By the time many medical malpractice clients speak to me, they’ve had
4-5 other attorneys turn down their case. Why? Well, changes in the law were enacted to make these types of cases difficult and expensive. They are a lot of work. So many good attorneys just stopped taking them to focus on easier, higher paying work. In other words, the other attorneys didn’t listen to the case facts and decided it wasn’t a good case. Instead, they just answered the call and made a business decision that “sorry, we don’t do medical malpractice.” I refer to the changes in the law as the “terrible four.” Here they are so you understand why these cases are more difficult:
1. Supporting Physician Affidavit Requirement. In order to even file a medical malpractice case, you must have an affidavit from a similar physician to the one you are suing who signs an affidavit attesting to the medical malpractice. No other type of personal injury case requires this. If you get hit in an auto accident, you don’t need an accident reconstructionist expert affidavit. Even suing other professionals does not require this. You can sue an attorney, an accountant or a real estate broker without any supporting affidavit. This requirement deters claims in many ways. If you can’t get medical records in time, you can’t sue. If medical records are false or incorrect, you can’t get the discovery you need to contradict them. Lastly, it means you’ll have to pay an expert physician often $10,000 or more before you can even file your case.
2. A Cap on Non-Economic Damages. Non-economic damages are amounts awarded for pain and suffering, disfigurement and other non-tangible loss. In Nevada, these damages are capped at $350,000. Doctor messes up your spinal surgery and renders you a quadriplegic (unable to move your arms or legs)? Congratulations, here is your $350,000. We don’t think most people would take $350,000 in exchange for not being able to move their arms and legs, but this is the law.

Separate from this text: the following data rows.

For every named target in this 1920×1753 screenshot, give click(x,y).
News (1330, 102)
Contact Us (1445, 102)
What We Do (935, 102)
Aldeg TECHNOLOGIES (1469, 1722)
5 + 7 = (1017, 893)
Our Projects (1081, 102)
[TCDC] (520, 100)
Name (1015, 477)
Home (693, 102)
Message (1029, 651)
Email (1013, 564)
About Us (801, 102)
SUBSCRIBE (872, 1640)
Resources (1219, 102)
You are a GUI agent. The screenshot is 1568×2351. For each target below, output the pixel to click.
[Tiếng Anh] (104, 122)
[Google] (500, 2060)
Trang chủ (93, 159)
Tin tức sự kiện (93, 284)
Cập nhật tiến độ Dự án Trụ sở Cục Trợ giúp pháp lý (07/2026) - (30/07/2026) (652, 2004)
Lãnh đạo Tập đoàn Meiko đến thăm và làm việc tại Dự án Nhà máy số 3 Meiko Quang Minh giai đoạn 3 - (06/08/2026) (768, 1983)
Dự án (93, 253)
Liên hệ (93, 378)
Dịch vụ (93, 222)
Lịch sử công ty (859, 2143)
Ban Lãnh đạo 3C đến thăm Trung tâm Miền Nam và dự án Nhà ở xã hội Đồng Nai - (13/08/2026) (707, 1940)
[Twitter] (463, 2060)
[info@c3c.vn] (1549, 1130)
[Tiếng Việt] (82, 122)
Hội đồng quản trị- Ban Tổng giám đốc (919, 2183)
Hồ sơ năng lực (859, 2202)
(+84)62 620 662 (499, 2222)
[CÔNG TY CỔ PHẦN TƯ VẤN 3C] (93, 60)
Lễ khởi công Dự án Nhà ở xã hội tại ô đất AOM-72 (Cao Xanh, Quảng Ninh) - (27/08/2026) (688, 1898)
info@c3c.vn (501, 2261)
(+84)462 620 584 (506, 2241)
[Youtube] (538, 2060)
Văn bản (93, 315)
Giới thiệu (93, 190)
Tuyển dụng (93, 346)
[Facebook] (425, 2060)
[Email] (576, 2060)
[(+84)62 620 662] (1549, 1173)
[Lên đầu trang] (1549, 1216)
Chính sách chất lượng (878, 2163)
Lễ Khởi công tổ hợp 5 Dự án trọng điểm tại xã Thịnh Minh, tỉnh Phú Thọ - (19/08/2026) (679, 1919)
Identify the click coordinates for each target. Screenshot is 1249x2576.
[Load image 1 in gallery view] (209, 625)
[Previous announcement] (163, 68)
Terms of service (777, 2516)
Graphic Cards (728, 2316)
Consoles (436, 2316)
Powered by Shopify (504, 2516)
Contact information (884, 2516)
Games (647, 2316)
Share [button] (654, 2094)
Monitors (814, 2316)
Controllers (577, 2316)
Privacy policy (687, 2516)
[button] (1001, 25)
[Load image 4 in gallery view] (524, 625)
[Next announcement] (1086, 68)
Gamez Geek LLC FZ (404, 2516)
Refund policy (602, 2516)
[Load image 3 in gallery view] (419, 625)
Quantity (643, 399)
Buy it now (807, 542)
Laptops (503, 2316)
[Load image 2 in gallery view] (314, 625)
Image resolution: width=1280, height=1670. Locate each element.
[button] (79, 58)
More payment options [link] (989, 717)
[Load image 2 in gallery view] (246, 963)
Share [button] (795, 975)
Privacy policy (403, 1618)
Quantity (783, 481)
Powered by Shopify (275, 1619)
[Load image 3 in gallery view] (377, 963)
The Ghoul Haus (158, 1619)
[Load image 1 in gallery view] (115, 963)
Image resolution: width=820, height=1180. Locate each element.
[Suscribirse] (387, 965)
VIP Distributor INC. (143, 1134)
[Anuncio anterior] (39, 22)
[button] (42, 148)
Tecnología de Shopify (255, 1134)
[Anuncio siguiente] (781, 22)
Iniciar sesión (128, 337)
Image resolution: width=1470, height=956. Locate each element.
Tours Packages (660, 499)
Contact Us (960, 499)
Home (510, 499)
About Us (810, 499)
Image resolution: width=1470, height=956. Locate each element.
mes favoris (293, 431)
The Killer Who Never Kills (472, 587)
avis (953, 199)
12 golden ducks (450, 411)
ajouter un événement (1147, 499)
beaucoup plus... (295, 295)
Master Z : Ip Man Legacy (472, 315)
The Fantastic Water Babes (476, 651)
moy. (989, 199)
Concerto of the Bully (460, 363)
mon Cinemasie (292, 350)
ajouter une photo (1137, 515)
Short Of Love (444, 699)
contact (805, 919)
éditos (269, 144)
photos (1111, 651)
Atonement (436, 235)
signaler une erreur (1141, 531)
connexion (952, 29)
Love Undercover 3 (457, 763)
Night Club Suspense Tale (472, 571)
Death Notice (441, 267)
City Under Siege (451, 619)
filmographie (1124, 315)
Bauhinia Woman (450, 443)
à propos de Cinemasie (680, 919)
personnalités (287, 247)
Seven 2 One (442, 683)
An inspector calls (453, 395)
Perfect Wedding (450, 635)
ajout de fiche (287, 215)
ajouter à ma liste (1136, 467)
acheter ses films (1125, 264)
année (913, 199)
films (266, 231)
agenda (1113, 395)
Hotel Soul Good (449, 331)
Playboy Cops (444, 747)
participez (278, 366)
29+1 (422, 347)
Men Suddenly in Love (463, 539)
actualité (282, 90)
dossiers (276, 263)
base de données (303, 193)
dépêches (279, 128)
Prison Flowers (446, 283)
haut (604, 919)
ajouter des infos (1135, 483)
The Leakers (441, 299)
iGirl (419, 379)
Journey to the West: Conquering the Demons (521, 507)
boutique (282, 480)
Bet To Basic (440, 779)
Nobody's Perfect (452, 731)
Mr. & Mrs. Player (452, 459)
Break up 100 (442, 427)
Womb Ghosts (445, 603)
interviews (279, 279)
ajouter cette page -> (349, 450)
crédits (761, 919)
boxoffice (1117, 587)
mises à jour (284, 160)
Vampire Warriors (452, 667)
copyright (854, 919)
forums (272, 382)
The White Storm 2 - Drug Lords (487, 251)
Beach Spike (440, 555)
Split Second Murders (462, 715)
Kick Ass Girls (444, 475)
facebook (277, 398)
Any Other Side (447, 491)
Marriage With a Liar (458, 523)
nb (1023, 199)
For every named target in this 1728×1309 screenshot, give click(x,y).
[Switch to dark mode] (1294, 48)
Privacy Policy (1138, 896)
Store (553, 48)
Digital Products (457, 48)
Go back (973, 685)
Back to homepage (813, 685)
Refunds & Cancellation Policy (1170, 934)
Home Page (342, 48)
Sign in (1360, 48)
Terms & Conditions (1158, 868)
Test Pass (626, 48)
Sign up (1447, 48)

3. Abrogation of the Collateral Source Rule. The collateral source rule states that if you are compensated for your injury by a collateral source, it cannot be mentioned or introduced into evidence. Most commonly, this means that the fact that you have health insurance, or Medicare or Aflac is excluded at trial. But not so if you sue a physician. If you sue a physician, the doctor can argue that your medical expenses were paid by collateral sources at a discount. In other words, your responsible behavior of paying for health insurance actually hurts your case. You are helping the doctor who injured you if you have your health insurance pay for your bills.
4. Limits on what you can pay your attorney. One of the most sinister laws passed, which we believe to be unconstitutional, was a limit on what an attorney can charge to handle a medical malpractice case. Attorneys typically charged between 40%-50% depending on whether the case had to be tried. Attorneys take a lot of financial risk and invest vast amounts of time and resources into these cases, so fees were high. Doctors and their insurance companies wanted to deter good attorneys from taking medical malpractice cases, so they passed a law limiting fees for those attorneys who represent the innocent victims of medical malpractice. Of course, they did not limit the fees that a defense attorney representing a doctor could be paid (which would similarly control insurance costs), only those representing innocent victims who had no lobbying group. Many fine attorneys just started hanging up the phone on medical malpractice victims when this happened.